> **Problem to work on**
Starting with the first line of the data that follows, transcribe every line verbatim until the line containing "Given: Select the MONDAY column header" has been transcribed.

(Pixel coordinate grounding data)
'''
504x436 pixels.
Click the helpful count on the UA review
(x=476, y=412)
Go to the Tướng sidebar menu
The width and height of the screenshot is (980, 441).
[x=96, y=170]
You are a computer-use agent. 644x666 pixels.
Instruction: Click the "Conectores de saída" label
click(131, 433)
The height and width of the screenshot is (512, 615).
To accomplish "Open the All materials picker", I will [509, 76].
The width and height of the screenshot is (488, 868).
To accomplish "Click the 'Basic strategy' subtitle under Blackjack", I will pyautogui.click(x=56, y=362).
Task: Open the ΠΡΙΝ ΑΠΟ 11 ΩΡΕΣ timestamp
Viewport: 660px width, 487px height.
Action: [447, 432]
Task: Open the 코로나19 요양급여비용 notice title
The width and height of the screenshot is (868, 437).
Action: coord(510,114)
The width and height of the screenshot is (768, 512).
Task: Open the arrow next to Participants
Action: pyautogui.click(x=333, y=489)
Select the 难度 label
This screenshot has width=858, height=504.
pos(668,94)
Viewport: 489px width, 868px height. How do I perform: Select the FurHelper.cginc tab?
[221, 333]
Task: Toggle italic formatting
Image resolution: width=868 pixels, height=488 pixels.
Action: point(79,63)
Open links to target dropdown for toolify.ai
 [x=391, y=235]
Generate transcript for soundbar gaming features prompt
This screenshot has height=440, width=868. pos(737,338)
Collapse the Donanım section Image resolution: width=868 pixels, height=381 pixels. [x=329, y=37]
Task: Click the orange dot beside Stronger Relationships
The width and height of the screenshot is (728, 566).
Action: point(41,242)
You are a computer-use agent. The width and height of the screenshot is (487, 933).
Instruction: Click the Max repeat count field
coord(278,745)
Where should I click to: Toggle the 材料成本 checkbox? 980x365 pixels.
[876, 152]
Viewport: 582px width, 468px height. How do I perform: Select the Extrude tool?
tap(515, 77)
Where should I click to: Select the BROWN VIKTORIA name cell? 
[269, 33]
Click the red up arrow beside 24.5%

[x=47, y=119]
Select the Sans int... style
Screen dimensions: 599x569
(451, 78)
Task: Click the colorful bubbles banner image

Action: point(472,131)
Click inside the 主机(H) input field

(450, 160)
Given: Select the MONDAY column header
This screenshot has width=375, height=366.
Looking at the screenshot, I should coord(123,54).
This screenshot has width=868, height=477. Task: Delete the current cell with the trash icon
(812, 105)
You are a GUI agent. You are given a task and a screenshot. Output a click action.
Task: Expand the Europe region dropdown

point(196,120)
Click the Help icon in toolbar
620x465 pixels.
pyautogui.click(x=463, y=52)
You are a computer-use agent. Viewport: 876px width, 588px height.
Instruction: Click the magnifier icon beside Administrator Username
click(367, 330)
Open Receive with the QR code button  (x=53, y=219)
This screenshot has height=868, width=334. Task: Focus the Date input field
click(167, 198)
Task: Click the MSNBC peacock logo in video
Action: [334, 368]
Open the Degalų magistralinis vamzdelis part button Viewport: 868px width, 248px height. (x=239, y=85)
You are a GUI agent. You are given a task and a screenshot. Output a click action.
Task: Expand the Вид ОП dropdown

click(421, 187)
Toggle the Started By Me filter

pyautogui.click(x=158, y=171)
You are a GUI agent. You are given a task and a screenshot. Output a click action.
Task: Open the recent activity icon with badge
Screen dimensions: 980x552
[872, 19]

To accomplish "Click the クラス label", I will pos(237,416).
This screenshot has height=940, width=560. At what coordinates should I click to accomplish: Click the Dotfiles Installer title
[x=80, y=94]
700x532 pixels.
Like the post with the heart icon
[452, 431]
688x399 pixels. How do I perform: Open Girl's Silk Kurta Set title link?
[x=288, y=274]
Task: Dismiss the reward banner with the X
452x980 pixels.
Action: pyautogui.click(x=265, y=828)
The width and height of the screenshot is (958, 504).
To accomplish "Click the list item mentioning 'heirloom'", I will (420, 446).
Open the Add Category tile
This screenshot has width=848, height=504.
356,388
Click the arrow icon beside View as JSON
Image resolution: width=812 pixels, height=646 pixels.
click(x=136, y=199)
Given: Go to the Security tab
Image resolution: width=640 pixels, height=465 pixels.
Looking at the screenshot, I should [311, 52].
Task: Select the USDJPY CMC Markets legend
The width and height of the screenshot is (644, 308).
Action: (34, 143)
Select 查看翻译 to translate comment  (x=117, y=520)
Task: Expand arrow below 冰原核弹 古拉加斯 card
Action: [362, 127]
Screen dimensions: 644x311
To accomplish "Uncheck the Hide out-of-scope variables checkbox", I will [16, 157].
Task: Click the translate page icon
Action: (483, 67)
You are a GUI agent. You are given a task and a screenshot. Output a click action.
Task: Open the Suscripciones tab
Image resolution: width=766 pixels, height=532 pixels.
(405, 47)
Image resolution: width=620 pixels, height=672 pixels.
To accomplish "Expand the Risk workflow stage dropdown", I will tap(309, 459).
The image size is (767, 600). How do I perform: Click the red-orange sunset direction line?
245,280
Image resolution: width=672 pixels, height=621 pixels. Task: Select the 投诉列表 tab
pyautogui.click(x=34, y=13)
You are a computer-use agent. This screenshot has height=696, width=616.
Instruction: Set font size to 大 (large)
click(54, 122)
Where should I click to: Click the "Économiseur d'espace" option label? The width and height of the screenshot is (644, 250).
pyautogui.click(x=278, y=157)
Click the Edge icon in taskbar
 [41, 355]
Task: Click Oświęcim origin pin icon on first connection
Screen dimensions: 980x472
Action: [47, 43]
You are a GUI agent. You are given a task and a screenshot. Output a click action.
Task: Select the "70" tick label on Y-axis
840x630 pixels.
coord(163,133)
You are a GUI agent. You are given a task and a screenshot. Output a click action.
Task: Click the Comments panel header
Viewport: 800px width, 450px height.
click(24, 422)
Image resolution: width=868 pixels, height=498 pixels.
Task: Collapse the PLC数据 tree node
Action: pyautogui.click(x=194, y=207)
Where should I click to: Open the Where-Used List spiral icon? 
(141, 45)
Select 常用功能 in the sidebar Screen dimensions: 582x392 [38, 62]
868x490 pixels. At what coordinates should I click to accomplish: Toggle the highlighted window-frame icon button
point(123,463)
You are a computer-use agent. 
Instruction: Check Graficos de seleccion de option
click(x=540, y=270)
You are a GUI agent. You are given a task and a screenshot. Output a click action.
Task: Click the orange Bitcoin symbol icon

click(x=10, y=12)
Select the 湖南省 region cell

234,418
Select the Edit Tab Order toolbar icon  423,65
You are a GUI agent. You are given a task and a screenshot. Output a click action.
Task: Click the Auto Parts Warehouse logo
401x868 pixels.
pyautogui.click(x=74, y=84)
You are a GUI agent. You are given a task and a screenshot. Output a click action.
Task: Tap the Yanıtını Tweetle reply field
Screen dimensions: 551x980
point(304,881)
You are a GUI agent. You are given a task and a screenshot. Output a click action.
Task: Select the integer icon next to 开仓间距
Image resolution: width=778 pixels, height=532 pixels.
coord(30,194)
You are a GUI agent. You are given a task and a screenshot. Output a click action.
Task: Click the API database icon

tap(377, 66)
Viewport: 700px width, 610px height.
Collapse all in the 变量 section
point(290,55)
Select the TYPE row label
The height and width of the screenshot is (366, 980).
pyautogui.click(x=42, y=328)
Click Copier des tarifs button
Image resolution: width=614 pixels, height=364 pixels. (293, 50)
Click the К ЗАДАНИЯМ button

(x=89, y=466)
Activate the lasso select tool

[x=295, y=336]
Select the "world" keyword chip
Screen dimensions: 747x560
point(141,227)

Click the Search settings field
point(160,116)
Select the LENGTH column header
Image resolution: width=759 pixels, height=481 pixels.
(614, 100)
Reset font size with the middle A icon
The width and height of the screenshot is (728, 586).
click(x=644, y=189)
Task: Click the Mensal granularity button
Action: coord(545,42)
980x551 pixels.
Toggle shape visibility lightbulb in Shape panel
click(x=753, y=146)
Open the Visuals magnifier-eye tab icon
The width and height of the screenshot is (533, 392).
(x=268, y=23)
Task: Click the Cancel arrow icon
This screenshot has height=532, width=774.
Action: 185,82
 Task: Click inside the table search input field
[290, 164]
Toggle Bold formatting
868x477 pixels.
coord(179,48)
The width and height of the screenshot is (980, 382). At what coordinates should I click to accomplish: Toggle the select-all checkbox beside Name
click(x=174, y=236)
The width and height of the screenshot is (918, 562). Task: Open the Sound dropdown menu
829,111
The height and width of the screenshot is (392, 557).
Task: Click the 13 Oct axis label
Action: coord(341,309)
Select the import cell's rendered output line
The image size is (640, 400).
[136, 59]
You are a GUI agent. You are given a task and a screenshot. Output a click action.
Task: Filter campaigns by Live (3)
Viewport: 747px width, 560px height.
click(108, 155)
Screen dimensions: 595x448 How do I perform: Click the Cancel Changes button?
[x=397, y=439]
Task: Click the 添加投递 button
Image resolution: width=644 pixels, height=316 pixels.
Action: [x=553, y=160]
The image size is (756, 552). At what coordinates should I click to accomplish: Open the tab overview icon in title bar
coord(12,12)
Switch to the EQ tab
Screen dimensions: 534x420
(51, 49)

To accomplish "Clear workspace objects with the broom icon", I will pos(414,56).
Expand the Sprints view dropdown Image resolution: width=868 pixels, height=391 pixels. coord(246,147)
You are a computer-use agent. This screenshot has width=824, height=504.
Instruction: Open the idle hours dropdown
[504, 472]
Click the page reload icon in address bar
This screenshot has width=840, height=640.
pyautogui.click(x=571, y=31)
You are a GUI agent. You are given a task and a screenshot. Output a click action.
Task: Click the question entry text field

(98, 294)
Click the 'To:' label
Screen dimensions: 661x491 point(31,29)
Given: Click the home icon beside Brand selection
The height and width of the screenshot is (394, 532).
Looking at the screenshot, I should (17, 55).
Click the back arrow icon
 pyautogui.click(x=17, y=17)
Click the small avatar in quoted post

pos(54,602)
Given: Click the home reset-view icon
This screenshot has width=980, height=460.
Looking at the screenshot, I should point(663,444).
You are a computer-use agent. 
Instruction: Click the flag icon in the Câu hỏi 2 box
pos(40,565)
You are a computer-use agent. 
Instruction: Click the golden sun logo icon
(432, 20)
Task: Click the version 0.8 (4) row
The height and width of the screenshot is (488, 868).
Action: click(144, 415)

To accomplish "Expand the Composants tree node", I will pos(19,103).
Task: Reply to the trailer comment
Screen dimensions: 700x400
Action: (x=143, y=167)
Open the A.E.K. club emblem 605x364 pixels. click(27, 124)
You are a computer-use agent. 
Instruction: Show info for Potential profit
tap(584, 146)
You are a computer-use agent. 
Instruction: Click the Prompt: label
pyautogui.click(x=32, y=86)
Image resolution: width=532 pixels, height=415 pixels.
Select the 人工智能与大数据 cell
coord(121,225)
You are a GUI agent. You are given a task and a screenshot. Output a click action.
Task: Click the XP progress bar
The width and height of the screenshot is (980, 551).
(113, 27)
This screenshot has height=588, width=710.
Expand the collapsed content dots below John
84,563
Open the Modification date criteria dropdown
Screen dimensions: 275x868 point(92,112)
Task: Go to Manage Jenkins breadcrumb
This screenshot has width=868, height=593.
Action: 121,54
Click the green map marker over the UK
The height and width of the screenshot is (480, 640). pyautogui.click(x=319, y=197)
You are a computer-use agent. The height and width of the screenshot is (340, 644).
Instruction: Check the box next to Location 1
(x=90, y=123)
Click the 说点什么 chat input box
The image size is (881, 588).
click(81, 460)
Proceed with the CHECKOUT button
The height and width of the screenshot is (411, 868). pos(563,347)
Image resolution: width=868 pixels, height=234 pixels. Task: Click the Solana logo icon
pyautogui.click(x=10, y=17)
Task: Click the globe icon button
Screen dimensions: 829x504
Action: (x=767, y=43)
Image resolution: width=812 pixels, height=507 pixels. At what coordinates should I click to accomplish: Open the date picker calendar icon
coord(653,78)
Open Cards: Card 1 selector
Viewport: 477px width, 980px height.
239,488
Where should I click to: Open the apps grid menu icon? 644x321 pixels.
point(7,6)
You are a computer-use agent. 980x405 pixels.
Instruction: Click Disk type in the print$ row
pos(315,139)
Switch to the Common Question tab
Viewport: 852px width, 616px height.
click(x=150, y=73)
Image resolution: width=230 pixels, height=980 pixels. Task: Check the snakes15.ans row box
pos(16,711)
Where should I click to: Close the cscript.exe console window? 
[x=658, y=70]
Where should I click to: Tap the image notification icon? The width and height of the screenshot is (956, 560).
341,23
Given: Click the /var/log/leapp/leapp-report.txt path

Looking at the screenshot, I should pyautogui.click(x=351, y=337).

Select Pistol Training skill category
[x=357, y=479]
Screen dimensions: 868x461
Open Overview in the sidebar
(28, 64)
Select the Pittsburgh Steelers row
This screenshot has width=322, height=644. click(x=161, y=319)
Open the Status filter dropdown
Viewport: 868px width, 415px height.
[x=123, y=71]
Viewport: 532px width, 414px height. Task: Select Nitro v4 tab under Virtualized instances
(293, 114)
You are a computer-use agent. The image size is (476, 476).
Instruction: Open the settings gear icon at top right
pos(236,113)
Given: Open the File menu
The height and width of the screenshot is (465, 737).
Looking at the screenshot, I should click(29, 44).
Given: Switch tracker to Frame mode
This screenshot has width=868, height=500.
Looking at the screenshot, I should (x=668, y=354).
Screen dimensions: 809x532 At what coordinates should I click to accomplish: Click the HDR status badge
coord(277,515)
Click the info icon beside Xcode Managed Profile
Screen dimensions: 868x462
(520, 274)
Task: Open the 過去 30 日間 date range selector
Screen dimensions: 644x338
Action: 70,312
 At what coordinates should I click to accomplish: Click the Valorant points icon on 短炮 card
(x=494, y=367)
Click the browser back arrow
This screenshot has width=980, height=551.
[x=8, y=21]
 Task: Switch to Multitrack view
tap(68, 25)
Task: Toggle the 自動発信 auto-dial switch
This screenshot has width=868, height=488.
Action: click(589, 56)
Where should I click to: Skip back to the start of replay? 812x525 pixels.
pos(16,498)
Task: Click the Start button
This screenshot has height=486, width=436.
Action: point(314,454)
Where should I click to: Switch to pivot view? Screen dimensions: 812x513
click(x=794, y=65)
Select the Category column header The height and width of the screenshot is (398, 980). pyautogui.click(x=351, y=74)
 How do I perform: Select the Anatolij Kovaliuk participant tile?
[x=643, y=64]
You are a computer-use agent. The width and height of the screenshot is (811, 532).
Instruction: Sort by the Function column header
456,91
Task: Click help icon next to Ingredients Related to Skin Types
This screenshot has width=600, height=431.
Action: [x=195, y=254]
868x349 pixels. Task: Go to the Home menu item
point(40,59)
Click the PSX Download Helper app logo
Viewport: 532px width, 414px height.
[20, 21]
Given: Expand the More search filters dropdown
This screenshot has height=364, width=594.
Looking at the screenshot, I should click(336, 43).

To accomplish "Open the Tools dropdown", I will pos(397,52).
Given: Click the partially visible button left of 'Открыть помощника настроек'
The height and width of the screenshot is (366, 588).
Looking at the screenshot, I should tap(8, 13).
'''
> **Task output**
504x436 pixels.
Click the helpful count on the UA review
(x=476, y=412)
Go to the Tướng sidebar menu
The width and height of the screenshot is (980, 441).
[x=96, y=170]
You are a computer-use agent. 644x666 pixels.
Instruction: Click the "Conectores de saída" label
click(131, 433)
The height and width of the screenshot is (512, 615).
To accomplish "Open the All materials picker", I will [509, 76].
The width and height of the screenshot is (488, 868).
To accomplish "Click the 'Basic strategy' subtitle under Blackjack", I will pyautogui.click(x=56, y=362).
Task: Open the ΠΡΙΝ ΑΠΟ 11 ΩΡΕΣ timestamp
Viewport: 660px width, 487px height.
Action: [447, 432]
Task: Open the 코로나19 요양급여비용 notice title
The width and height of the screenshot is (868, 437).
Action: coord(510,114)
The width and height of the screenshot is (768, 512).
Task: Open the arrow next to Participants
Action: pyautogui.click(x=333, y=489)
Select the 难度 label
This screenshot has width=858, height=504.
pos(668,94)
Viewport: 489px width, 868px height. How do I perform: Select the FurHelper.cginc tab?
[221, 333]
Task: Toggle italic formatting
Image resolution: width=868 pixels, height=488 pixels.
Action: point(79,63)
Open links to target dropdown for toolify.ai
 [x=391, y=235]
Generate transcript for soundbar gaming features prompt
This screenshot has height=440, width=868. pos(737,338)
Collapse the Donanım section Image resolution: width=868 pixels, height=381 pixels. [x=329, y=37]
Task: Click the orange dot beside Stronger Relationships
The width and height of the screenshot is (728, 566).
Action: point(41,242)
You are a computer-use agent. The width and height of the screenshot is (487, 933).
Instruction: Click the Max repeat count field
coord(278,745)
Where should I click to: Toggle the 材料成本 checkbox? 980x365 pixels.
[876, 152]
Viewport: 582px width, 468px height. How do I perform: Select the Extrude tool?
tap(515, 77)
Where should I click to: Select the BROWN VIKTORIA name cell? 
[269, 33]
Click the red up arrow beside 24.5%

[x=47, y=119]
Select the Sans int... style
Screen dimensions: 599x569
(451, 78)
Task: Click the colorful bubbles banner image

Action: point(472,131)
Click inside the 主机(H) input field

(450, 160)
Given: Select the MONDAY column header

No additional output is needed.